自分の意思を伝える勇気は、少し取り戻したとは、思うけれどね。
「ああ、小湊さん、おはよう、今日はソラマメお願いしてもいいかな?」
「はい、わかりました」
少し疲れた様子の池下さんにお願いされたので手早く着替えて青果倉庫に向かうと、立花さんと神保さんがもめている。神保さんは最近少し怒りっぽいんだよね。切れやすいというか、我慢が利かないというか。
「おい!大根の葉っぱの切り方が雑過ぎるだろうが!!」
「でも店長がここでカットしろって…」
ブロッコリーをカットしている神保さんが、大根を切っている立花さんに文句を言ってるみたい。
「そんな雑な切り方したら俺がもらっていくやつが探しにくくなるだろうが!!!」
なんだ、青菜をもらっていきたい神保さんのわがままってわけね、ちょっといただけないな。
「神保さん大根やったら?立花さんと交代すればいい青菜選べるんじゃない?」
「俺に立ち仕事やらせるの?昨日から腰痛いから無理だわ!!」
大根のカット台は立って使わないといけないから、立ち仕事になるんだけれども。ああ、腰が痛いから座ってやれるブロッコリーを取ったんだけど、そうすると自分の欲しい葉っぱが手に入らなくなるから立花さんに当たってる感じなんだね、きっと。
「じゃあ今日持ってく青菜分、今カットしちゃって取っとけばいいんじゃない?まだオープン前だから今のうちに取っといてブロッコリーに取り掛かったら?」
「おう!そうするわ!!」
立花さんは少々不満そうな顔をしてる。そうだよね、わがままに振り回されて気の毒だと思うよ…。
「立花さん、神保さんと変わってくれてたんだよね?担当。ありがとうね。…池下さんに、ちょっと報告、しとくから。いつもごめんね?何かあったら私話聞くから」
「小湊さん…。ありがとうございます、よろしくお願いします」
私はブロッコリーの台車をさりげなく大根台から離れた場所に移動させて、まだ誰もいない野菜売り場へと向かった。
今日初入荷となるソラマメを置く場所を確保しないといけないからね。青果倉庫のソラマメは三ケースほどだったから、そんなに大きく場所を取らなくてもいけそう。よし、キノコの横に場所を確保してと。
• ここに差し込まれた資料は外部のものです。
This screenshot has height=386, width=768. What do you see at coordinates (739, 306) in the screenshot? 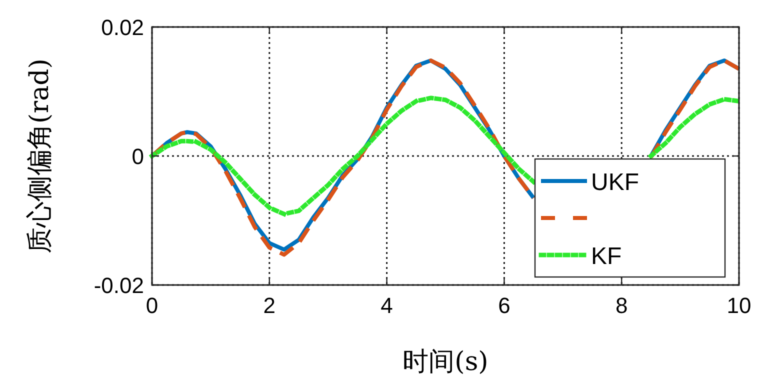
I see `x-tick-label: 10` at bounding box center [739, 306].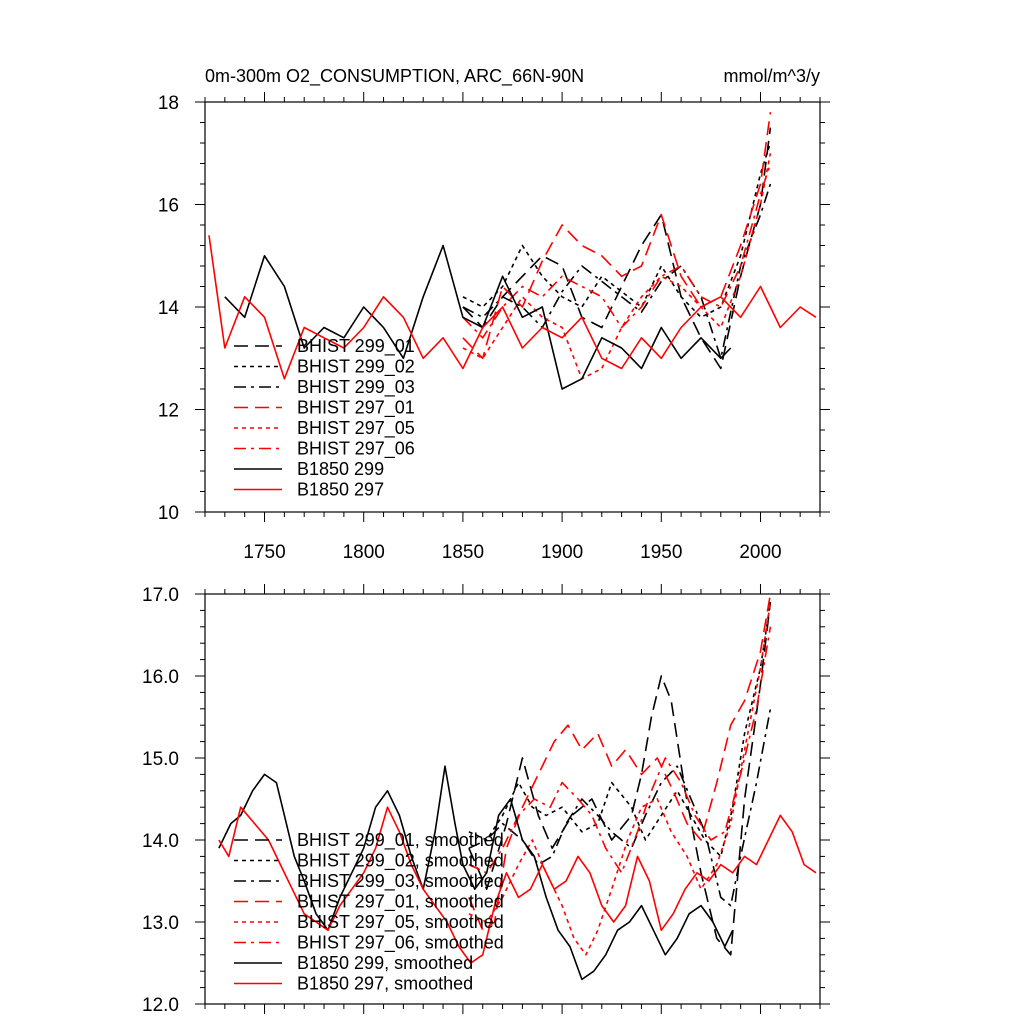  I want to click on legend-label-2: BHIST 299_02, smoothed, so click(400, 862).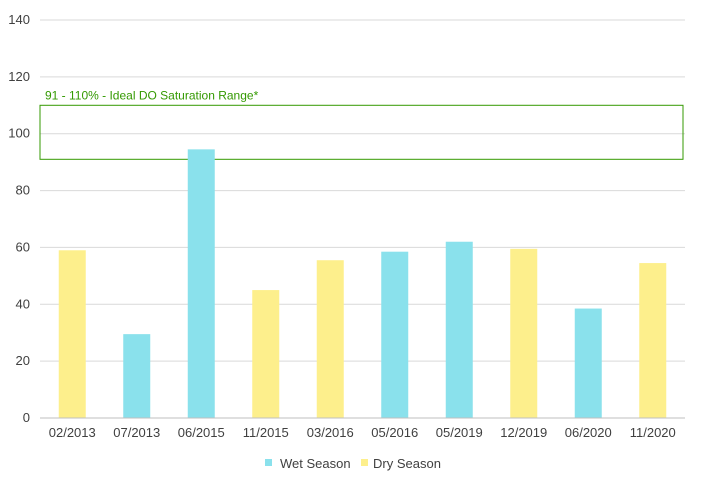 This screenshot has height=503, width=702. I want to click on reference-band: 91 - 110% - Ideal DO Saturation Range*, so click(362, 124).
場所を作ってから、青果倉庫でソラマメを袋に詰めるのだけれど。そこに、話を終えたであろう秋元さんが通りかかった。もう姿を見ることはないんだろうなあ…。そう思って、秋元さんを、目で追ったら。
…あれは、私の傘!
「秋元さん!」
「小湊さん、お世話になりました、私今日でここやめるんです」
辞める人が、どうして私の傘を持っているのかな?
「その傘は?持っていくの?」
「雨が降っているのでもら…借りていこうと思って。」
今、もらうって言おうとしたよね?!
「その傘、私のものなの。店の自由に使っていい置き傘じゃないの、渡してもらっていいかな?」
「えっ…。でも…」
この前も無断で持っていって、今日も無断で持っていく…もうここに来ないつもりだったから、もらっていこうとしたんだよね…。この子、意外と大胆というか、欲望に忠実というか、自由というか、自己中心的というか…。そういう子、だったのか。
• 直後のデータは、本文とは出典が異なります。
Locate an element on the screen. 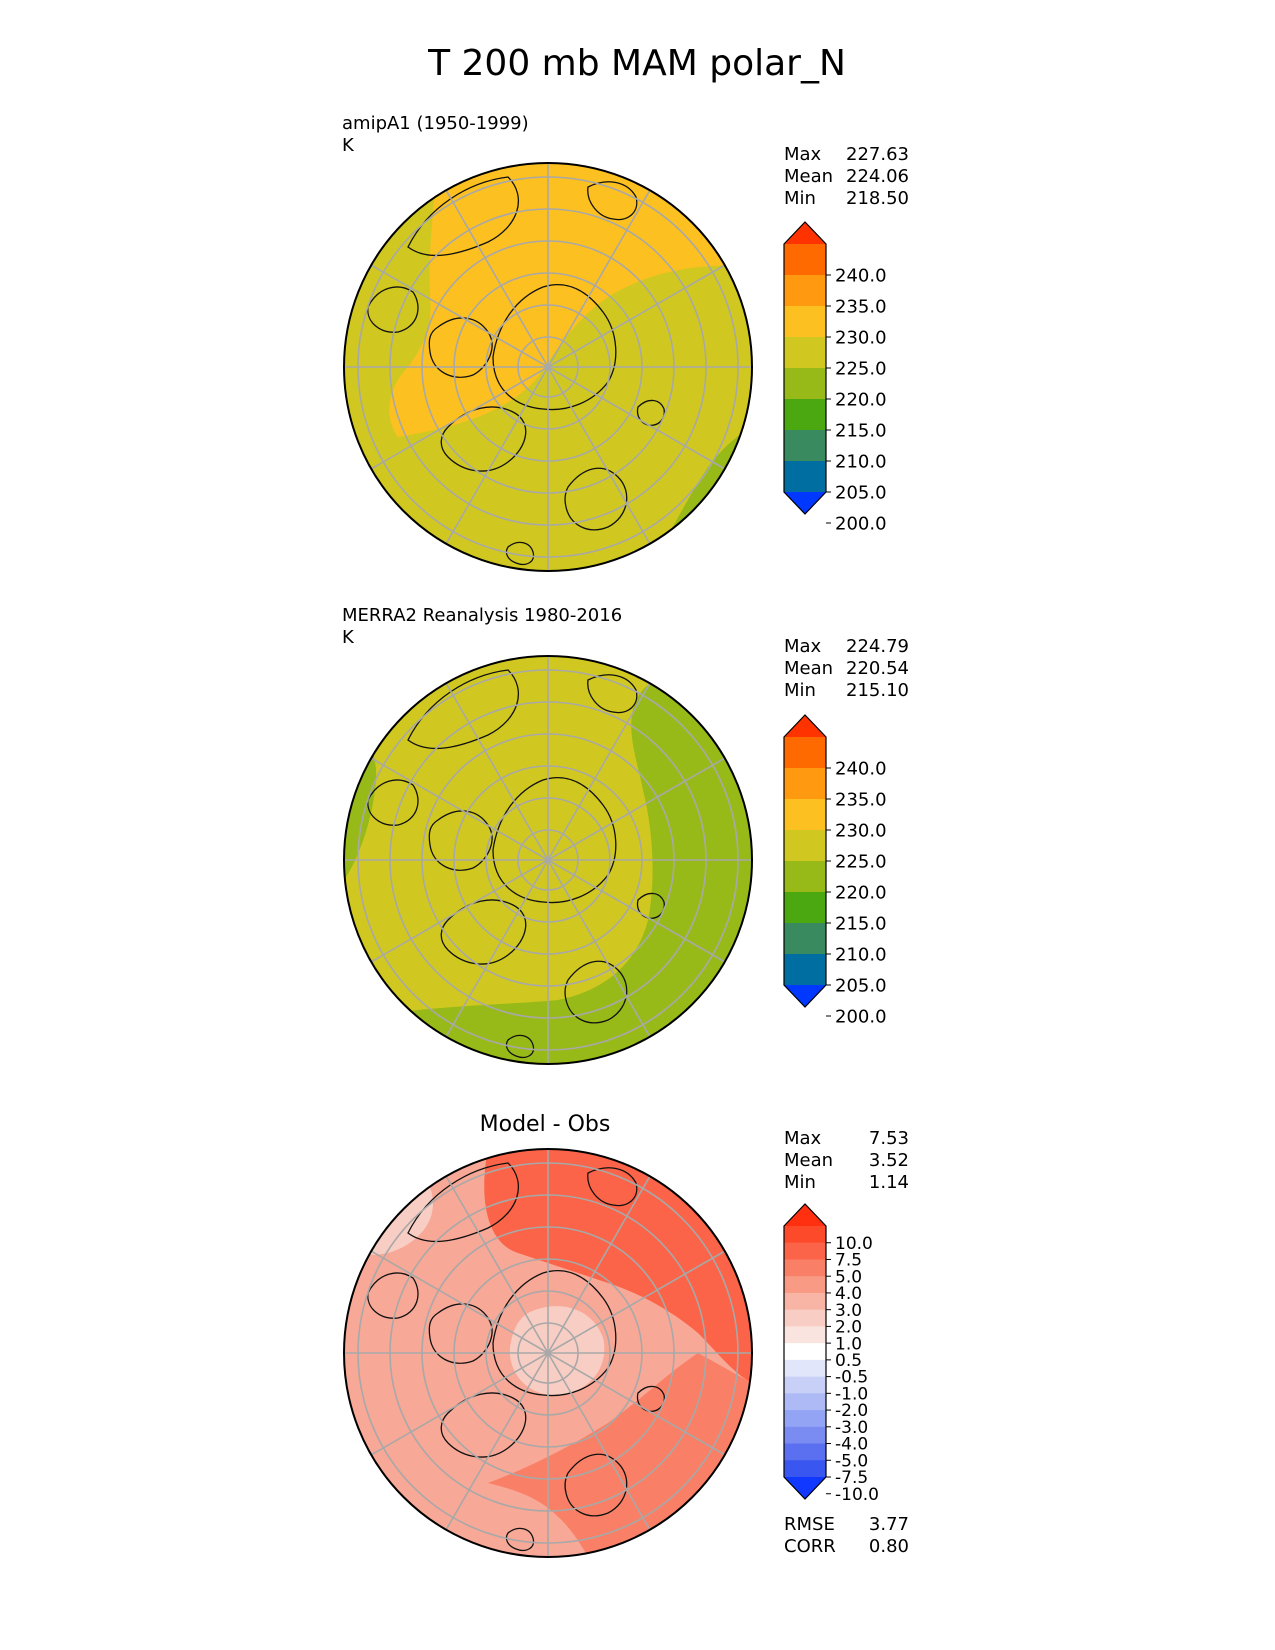 The image size is (1275, 1650). score-value: 0.80 is located at coordinates (889, 1546).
「店の入り口にビニール傘があるから、それ使ってね。返すのは、いつでもいいから」
手を差し出すと、私の傘が手渡された。渡してもらえてよかった。強行突破されるかもって思っちゃったよ。
「返すときは傘立てに入れといてくれていいから。お疲れさま、気をつけて帰ってね。」
秋元さんは返事もしないで、汚れたビニール傘を差して土砂降りの中帰宅していった。